Concept to auto-wire relationships among spring enabled beans has always been there. The idea with auto-wiring is to get away from the tedious task of specifying and more importantly maintaining explicit wiring. Originally it was supported to be done by name, by type, by constructors or auto-detect and then you had the option to auto-wire all or specific beans within a context. But now with Spring 2.5 the auto wiring concept has taken a whole new meaning and so is the debate if we really want to do auto-wiring.
Spring 2.5 has a new @Autowire annotation. @Autowire annotation let us do much fine grained auto-wiring then was possible before and also it make us much more explicit then was possible in pre Spring 2.5 times
Lets consider few examples
1
[java]@Autowired
public void init(AccountDao accountDao, CustomerDao customerDao) {
this.accountDao = accountDao;
this.customerDao = customerDao;
}[/java]
Do not need to have setters with one parameter to inject dependencies, any method with any name and any number of parameters will do.
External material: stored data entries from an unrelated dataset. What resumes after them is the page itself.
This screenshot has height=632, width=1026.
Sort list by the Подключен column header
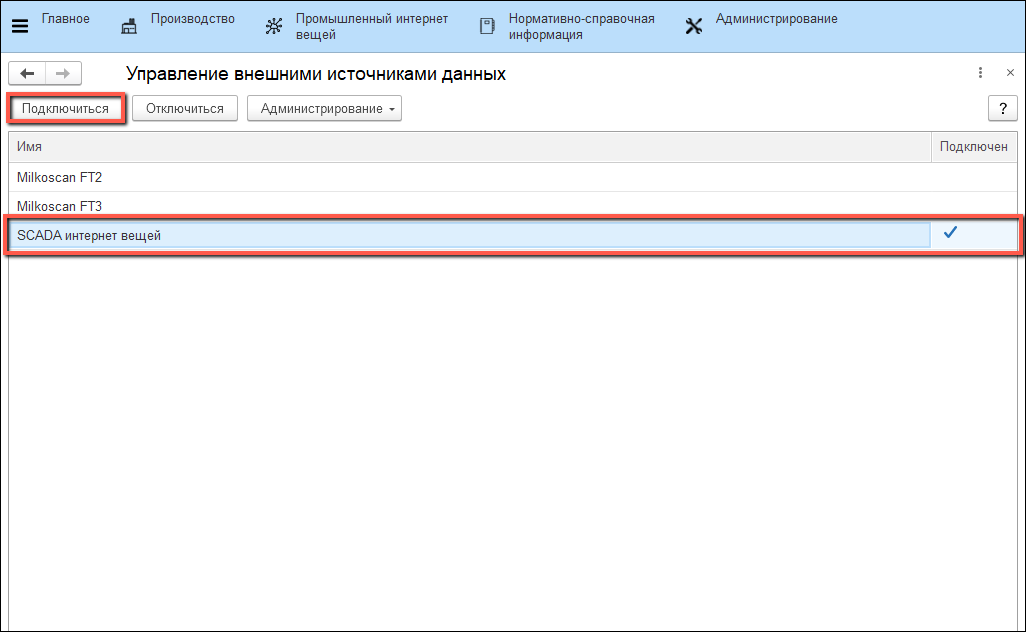[973, 147]
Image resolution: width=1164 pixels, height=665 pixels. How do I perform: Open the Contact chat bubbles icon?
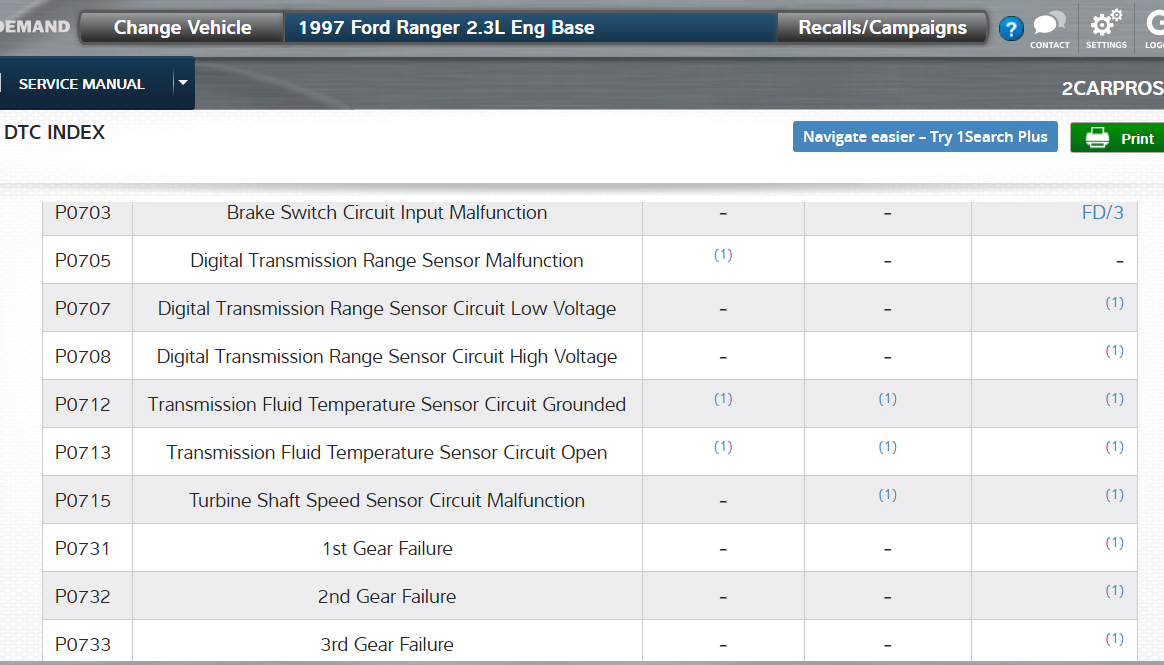tap(1049, 27)
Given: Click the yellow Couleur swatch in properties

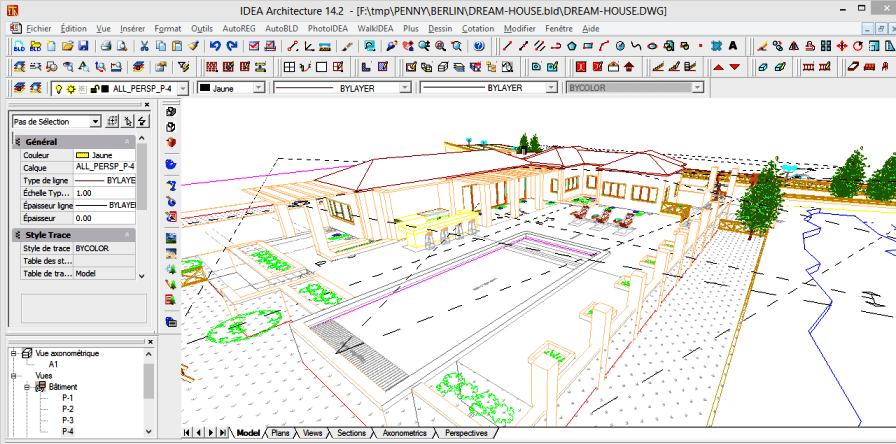Looking at the screenshot, I should pos(82,155).
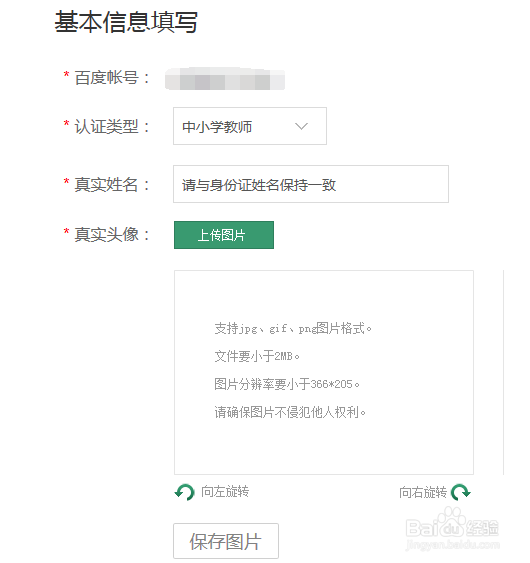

Can be applied to fields and constructors as well and obviously to the favorite setters 🙂
2
[java]@Autowired
private BaseDao[] daos;[/java]
or
[java]@Autowired
private Set daos;[/java]
Create an array or collection with all the possible beans available in the context..
3
[java]@Autowired(required=false)
private AccountDao accountDao = new AccountDao();[/java]
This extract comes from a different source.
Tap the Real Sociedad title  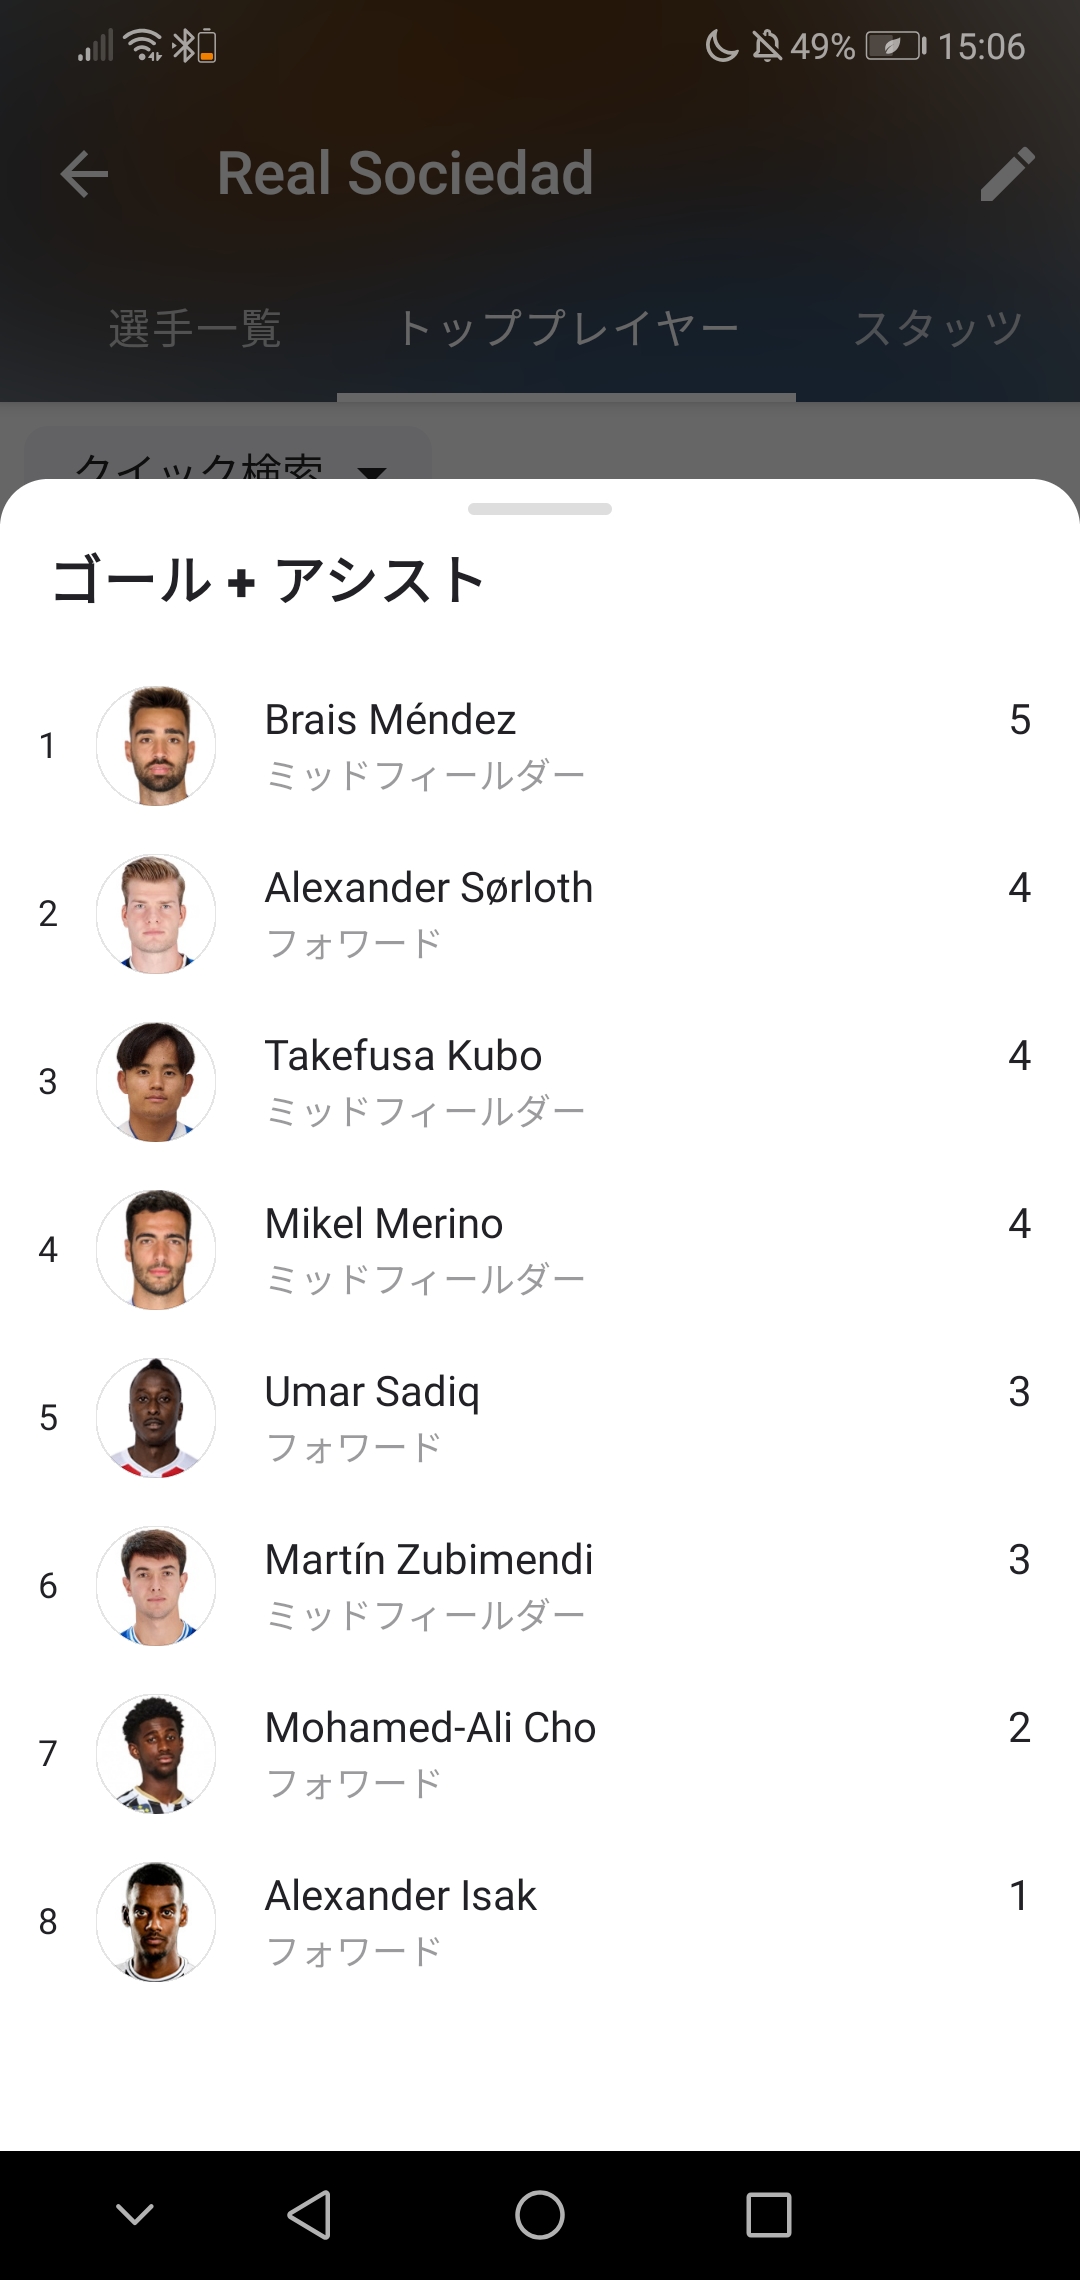coord(405,174)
Find it do it, if not leave it.
Moving on we can even fine control this by using another annotation @Qualifier. Again lets see some more examples
4
[java]@Autowired
@Qualifier("bankService")
private BankService bkService;[/java]
We are doing by-name auto-wiring by providing a bean name within the annotation. This might help by letting you declare the name of the property different from the name of the bean.
5 – Example of custom qualifier annotations to take care of the case when we have more then one implementation which we want to auto-wire
Define an annotation like this
[java]@Target({ElementType.FIELD, ElementType.PARAMETER})
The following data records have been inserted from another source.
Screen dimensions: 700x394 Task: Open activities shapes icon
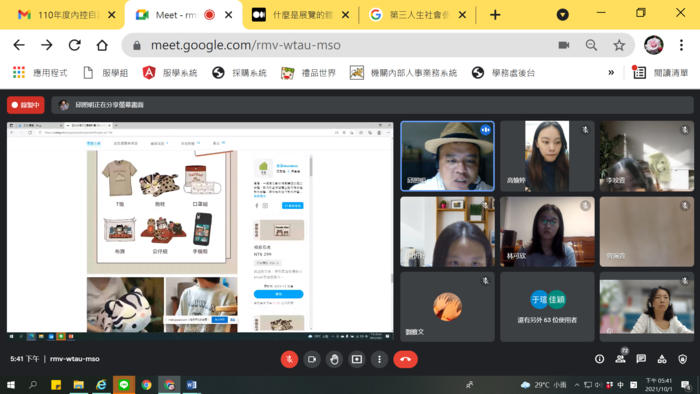pyautogui.click(x=662, y=359)
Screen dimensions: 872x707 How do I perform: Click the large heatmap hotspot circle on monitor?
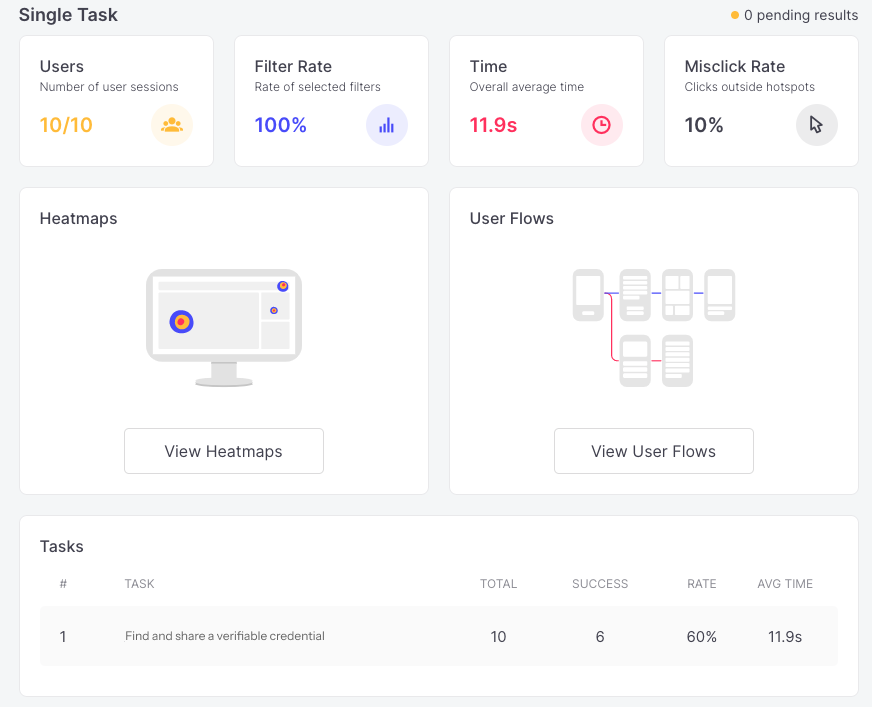[x=181, y=322]
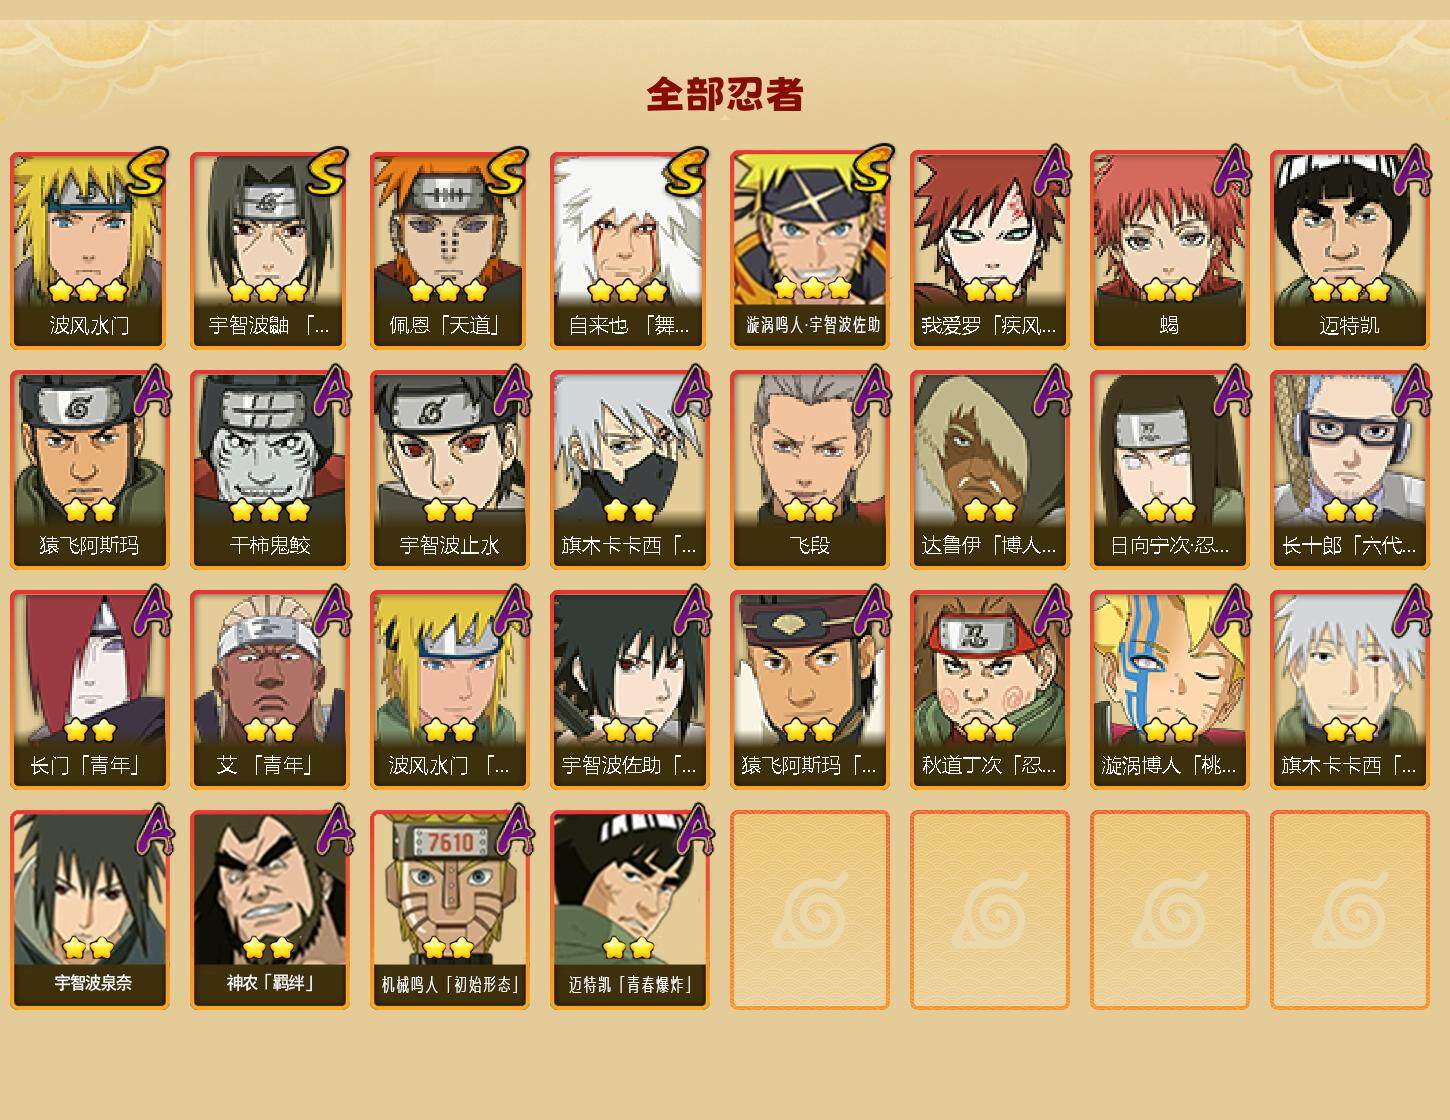Choose the 漩涡鸣人·宇智波佐助 card
The height and width of the screenshot is (1120, 1450).
pos(810,250)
@Retention(RetentionPolicy.RUNTIME)
@Qualifier
public @interface Category {
String value();
}[/java]
Custom qualifier on autowired fields can be applied like this
[java]public class BookList {
@Autowired
@Category("Technical")
private Book technicalBook;
@Autowired
@Category("Management")
private Book managementBook;
}[/java]
and then do the bean definitions like this
[xml]
[/xml]
And if this is not enough we can always create a custom auto-wire configurer or may be use the new @Resource annotation
for further auto-wiring stuff.
That is that for auto-wiring but Spring 2.5 introduces a concept of auto-detection of spring components on the classpath where we do not have to even define the beans (with the name and bean class) in the context. Spring does a component scanning on the classpath (which can be configured using filters) by detecting classes which are stereotyped and then registering them as spring enabled beans.
Yes it provides a lot of flexibility and a much greater control as can be seen from all of the above examples but still I feel it should be done with a lot of caution and I-am-going-to-be-consistent attitude.